** begin Data for this exercise **

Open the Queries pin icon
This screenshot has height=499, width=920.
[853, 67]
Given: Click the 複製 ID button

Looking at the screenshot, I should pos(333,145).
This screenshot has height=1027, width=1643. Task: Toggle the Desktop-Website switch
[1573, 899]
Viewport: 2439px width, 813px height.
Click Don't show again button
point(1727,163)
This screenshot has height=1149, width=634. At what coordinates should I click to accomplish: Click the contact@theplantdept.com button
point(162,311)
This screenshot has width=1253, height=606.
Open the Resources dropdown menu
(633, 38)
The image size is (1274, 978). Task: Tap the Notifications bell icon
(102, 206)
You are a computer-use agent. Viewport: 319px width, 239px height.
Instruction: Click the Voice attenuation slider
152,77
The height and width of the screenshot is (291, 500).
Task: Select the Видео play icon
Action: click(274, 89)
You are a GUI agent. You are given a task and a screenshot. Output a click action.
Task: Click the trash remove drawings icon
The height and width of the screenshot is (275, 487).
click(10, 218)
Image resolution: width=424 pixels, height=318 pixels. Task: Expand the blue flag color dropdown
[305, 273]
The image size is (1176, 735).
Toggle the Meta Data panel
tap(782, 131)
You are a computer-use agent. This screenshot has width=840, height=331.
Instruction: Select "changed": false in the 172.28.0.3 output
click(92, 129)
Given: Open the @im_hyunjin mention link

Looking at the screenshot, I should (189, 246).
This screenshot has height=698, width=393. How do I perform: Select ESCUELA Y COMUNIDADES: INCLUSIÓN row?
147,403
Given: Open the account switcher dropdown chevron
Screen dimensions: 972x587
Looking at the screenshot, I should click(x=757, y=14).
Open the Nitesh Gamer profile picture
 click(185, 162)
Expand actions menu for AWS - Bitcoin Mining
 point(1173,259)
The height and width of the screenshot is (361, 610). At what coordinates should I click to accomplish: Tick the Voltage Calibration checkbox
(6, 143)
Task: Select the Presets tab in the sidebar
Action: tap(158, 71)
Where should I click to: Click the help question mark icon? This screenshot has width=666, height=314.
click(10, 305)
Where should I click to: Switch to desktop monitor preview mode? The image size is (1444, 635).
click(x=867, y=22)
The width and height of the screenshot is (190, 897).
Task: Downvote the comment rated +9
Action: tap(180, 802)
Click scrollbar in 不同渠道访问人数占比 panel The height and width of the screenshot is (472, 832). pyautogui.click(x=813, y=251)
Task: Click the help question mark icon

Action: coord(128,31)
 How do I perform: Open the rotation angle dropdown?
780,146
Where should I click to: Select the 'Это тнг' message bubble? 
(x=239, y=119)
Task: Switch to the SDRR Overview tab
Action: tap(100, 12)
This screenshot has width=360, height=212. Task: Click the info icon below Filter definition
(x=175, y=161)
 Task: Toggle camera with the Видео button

** end Data for this exercise **

** Direction **
Copy out every line from the line with "You are a GUI" to the line with "tap(782, 131)", both included. Multiply each coordinate in the answers by 2.2 and round it to a whole number, halves up, keeping all other text and numbers unchanged and giving only those lines.

** Exercise answer **
You are a GUI agent. You are given a task and a screenshot. Output a click action.
Task: Click the trash remove drawings icon
The height and width of the screenshot is (275, 487).
click(22, 480)
Image resolution: width=424 pixels, height=318 pixels. Task: Expand the blue flag color dropdown
[671, 601]
The image size is (1176, 735).
Toggle the Meta Data panel
tap(1720, 288)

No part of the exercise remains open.